(Saved entries)
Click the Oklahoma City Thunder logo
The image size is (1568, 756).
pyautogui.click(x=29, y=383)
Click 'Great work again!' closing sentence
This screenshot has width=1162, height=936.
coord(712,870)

> _PROMPT_: Return the records exactly, character for character.

> _SOLUTION TO THE PROBLEM_:
Click the Oklahoma City Thunder logo
The image size is (1568, 756).
pyautogui.click(x=29, y=383)
Click 'Great work again!' closing sentence
This screenshot has width=1162, height=936.
coord(712,870)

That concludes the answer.